As an unexpected storm hits the town, Mollé confronts Barbara on her way, telling her that her mother is desperate to see her but the disillusioned girl ignores her. Upon arriving, Barbara finds her sanctuary destroyed by the vengeful Taylor.

Suddenly, a titan emerges from the water. Barbara confronts it, drawing forth the restored Coveleski, a massive, glowing war hammer. She proceeds to defeat the giant to protect her mother. Lying injured upon the beach, the giant reveals that he came for Barbara, not her mother. Stunned, she demands that the titan "finish it".

The giant snatches Barbara, drawing her close so she can strike it down with Coveleski. As it falls into the ocean, it pulls her below the waves. A voice tells her that every living thing must die, that to run from death is to reject life, so she must find joy in every moment while she can. Barbara swims back to land, where she reunites with Sophia.

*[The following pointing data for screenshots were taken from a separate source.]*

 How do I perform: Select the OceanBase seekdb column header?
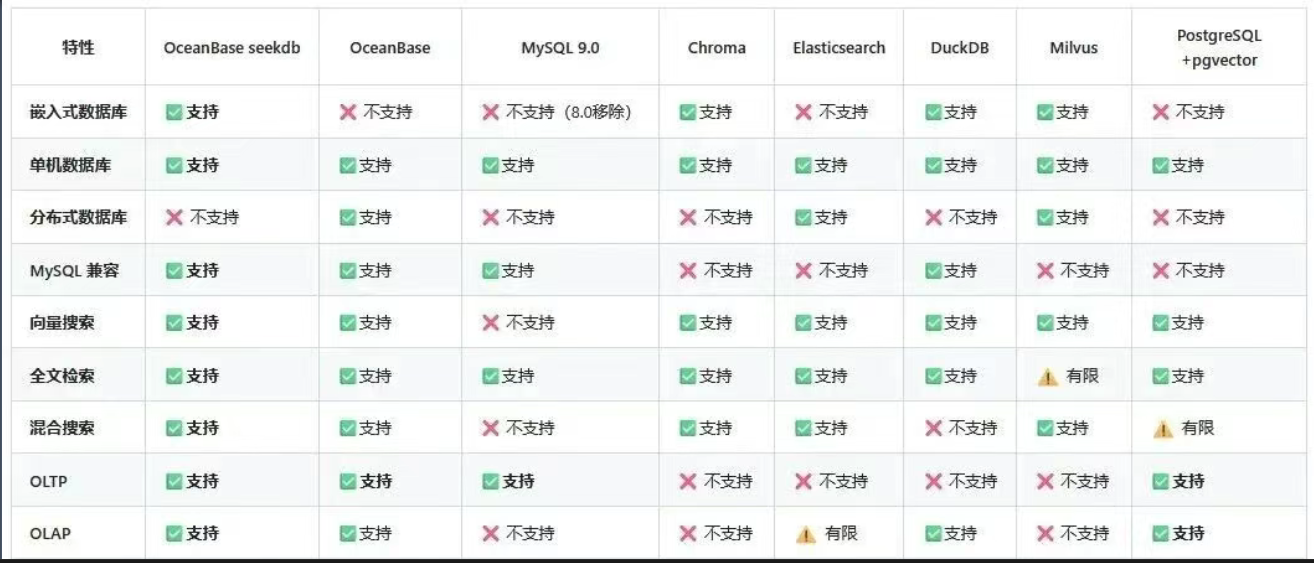click(232, 47)
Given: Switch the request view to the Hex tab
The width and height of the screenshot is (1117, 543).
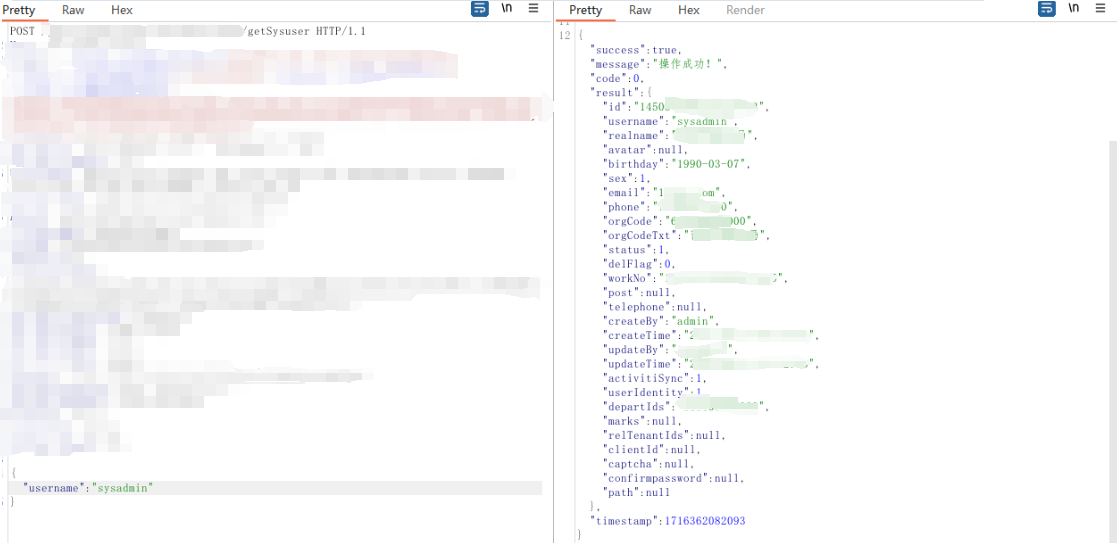Looking at the screenshot, I should 122,10.
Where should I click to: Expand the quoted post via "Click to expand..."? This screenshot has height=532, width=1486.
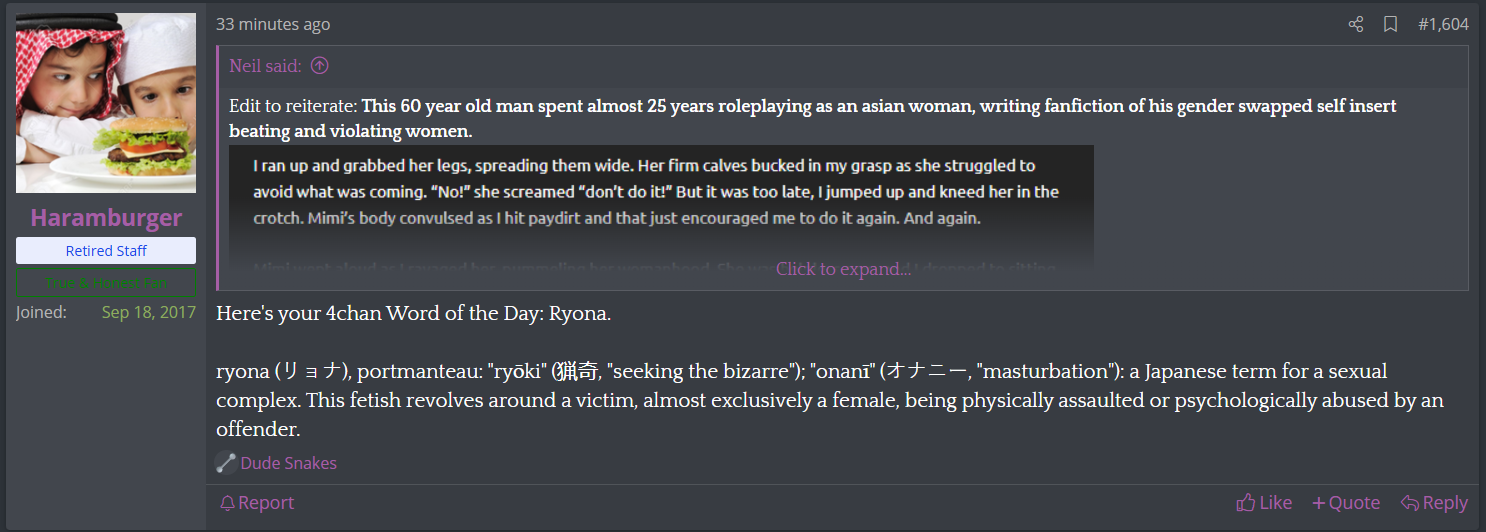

The next day, Barbara goes upstairs to see her mother, who is dying in bed. They share heartfelt messages and Barbara apologizes for avoiding her. After the summer, Barbara's mother dies, but she rekindles her relationships with Mollé, Karen and Sophia. On the night after the funeral, she is awoken by the titan, watching her from the ocean, before she goes back to sleep.

==Cast==
- Madison Wolfe as Barbara Thorson
- Imogen Poots as Karen Thorson
- Sydney Wade as Sophia
- Rory Jackson as Taylor
- Art Parkinson as Dave
- Zoe Saldaña as Mrs. Mollé
- Noel Clarke as Mr. Mollé
- Jennifer Ehle as Mrs. Thorson
- Ciara O'Callaghan as Theresa Tuzzo
- John Boyle as Titan

==Production==
On March 23, 2015, it was announced that Joe Kelly and Ken Niimura's graphic novel I Kill Giants was being adapted into a live-action feature film, for which Kelly would write the screenplay. Chris Columbus came on board to produce the film through his 1492 Pictures, along with Ocean Blue Entertainment, Man of Action Studios and XYZ Films. Treehouse would fully finance the film, while XYZ would handle the international sales. Anders Walter would make his feature film directing debut.

On September 11, 2015, Zoe Saldaña and Madison Wolfe joined the film, in which Wolfe would play Barbara, a young misfit girl battling both internal and external monsters in her life, while Saldaña would play Mrs. Mollé, a school psychologist. Wolfe was cast in the film after a search through 500 actors. On September 10, 2016, Imogen Poots was confirmed to star in the film.

Principal photography on the film began on September 27, 2016.

==Reception==
On review aggregator website Rotten Tomatoes, the film holds an approval rating of 78% based on 60 reviews, and an average rating of 6.63/10. The website's critical consensus reads, "I Kill Giants moody magical realism sometimes slips into the mundane, but impressive CGI and a powerhouse performance by Madison Wolfe pack an unexpected punch." On Metacritic, the film has a weighted average score of 74 out of 100, based on 10 critics, indicating "generally favorable" reviews.